Other diagnostic techniques, such as the 3-D image creating Digital
Tomosynthesis, are not yet widely available and only used currently for
research purposes.
“I think that’s
ridiculous,” says Holly from Kentucky, who was diagnosed at 27. “I understand
the problem of trying to detect breast cancer in young women using mammograms,
but there has to be some other way. There needs
to be some other way.”
Dr. Susan Orel, a
radiologist and professor at the University of Pennsylvania’s Medical Center in
Philadelphia, says that she routinely recommends mammograms for women with
multiple cysts, but many women don’t get the same advice.
“I had been going
to the doctor for about three years asking questions and was always told I was
fine and I had scar tissue left over from previous recurring [infection],” says
Kim from Canada, who was 37 when she was diagnosed with Stage III breast
cancer. “I had to insist on a mammogram. I feel angry that it wouldn’t have
gone this far if they had checked and found it earlier.”
“The bottom line
is that if a woman feels there is something wrong with her breast and the test
comes back showing that everything is normal, she needs to take things a step
further,” Dr. Brennecke says. “Women, particularly those under age 40 and not
having routine screenings, should be very aware of how their breasts feel and
if they don’t feel right, they should bring it to their doctor’s attention.”
Once breast
cancer is diagnosed, breast cancer treatment often includes chemotherapy and/or
hormone therapy. Both treatments can affect a young woman’s ability to have
children – a worry that older women don’t usually have.
“When I was
diagnosed, my husband and I had just begun to start planning for a family,”
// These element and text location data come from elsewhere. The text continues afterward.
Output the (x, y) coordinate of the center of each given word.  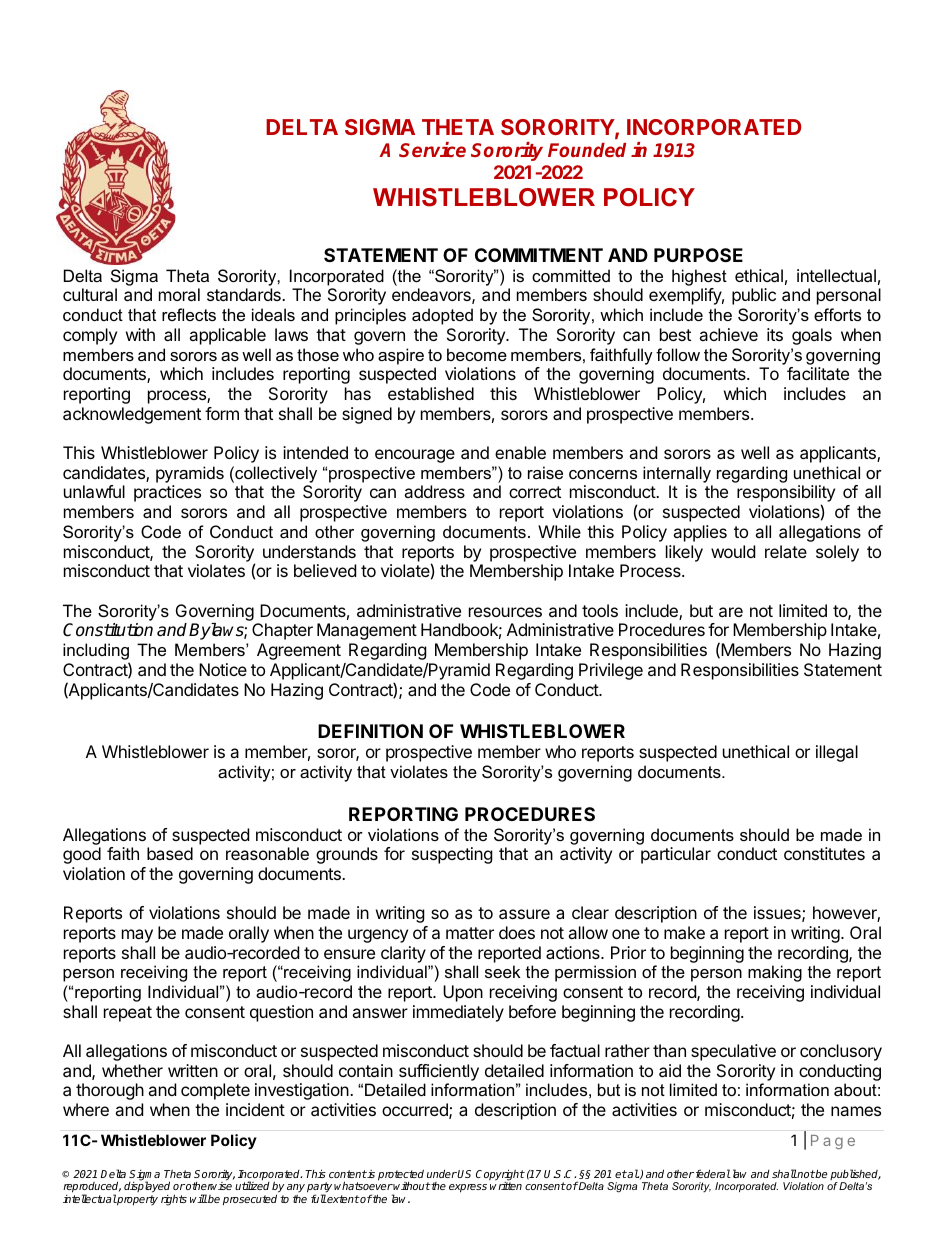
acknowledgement (132, 415)
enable (520, 452)
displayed (147, 1188)
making (775, 973)
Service (432, 149)
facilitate (818, 373)
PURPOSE (698, 255)
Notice (223, 669)
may (137, 936)
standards (245, 294)
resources (505, 612)
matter (470, 933)
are (731, 612)
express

says Tracy from New Jersey, who was 27 when she found a lump in her breast. She
had the lump removed, underwent radiation and was given the anti-estrogen drug,
Tamoxifen, to help reduce the risk of recurrence by blocking estrogen reception. But the
drug stopped her periods, which put having a baby on hold.
“After a year of
Tamoxifen, I decided that it was time. All of my doctors were supportive and
gave me the go ahead,” she says. Her son, Zachary, was born in 2002 and Tracy
has been cancer-free for five years.
“Hearing ‘You
have breast cancer’ is totally shocking, but even more shocking when you are
young and thinking you have your whole life in front of you,” Holly adds. “I
was not ready to die and I vowed to do all I could to stay alive and fight this
wicked disease, but I was disappointed to find that most information on breast
cancer was for post-menopausal women [and that] lead me to believe that there
was no hope for me.”
For Tasha, a
single-mother from Chicago who was 32 when she was diagnosed, the biggest shock
came when she realized she might not be able to do what she had been doing for
most of her adult life: take care of herself. “My mother has had to move in
with me. I never thought my 55-year-old mother would be taking care of me. It
should be the other way around,” she says. “I have a young son, a mortgage, a
rose garden. Who will be around to take care of my son, my house and my roses
if I don’t make it?”
Treatment, while
tough on the body, can also be tough emotionally – to both the patient as well
as her loved ones.
Although her
husband, who is a C.P.A., always put on a brave front for Julie from
Connecticut, friends told her that he would sometimes cry between clients after
her diagnosis last December at age 37. “He would see them come in as a couple
and they’d talk about their retirement funds, IRA’s, etc. He would think about
us and wonder ‘Will we retire
together someday?’ Cancer doesn’t just affect the patient, it affects the whole
family,” she says.
“It sucks to get
cancer so young. It sucks to lose your hair, breasts and period all before you
turn 28,” says Beth from Long Island, who was diagnosed at 26 and had
a double mastectomy. For her, support came from folks she met on-line at both
the Young Survival Coalition and Breastcancer.org websites. “But you can endure
and you do get through and we all will come out of this on the other side,
especially since we have each other in the fight with us.”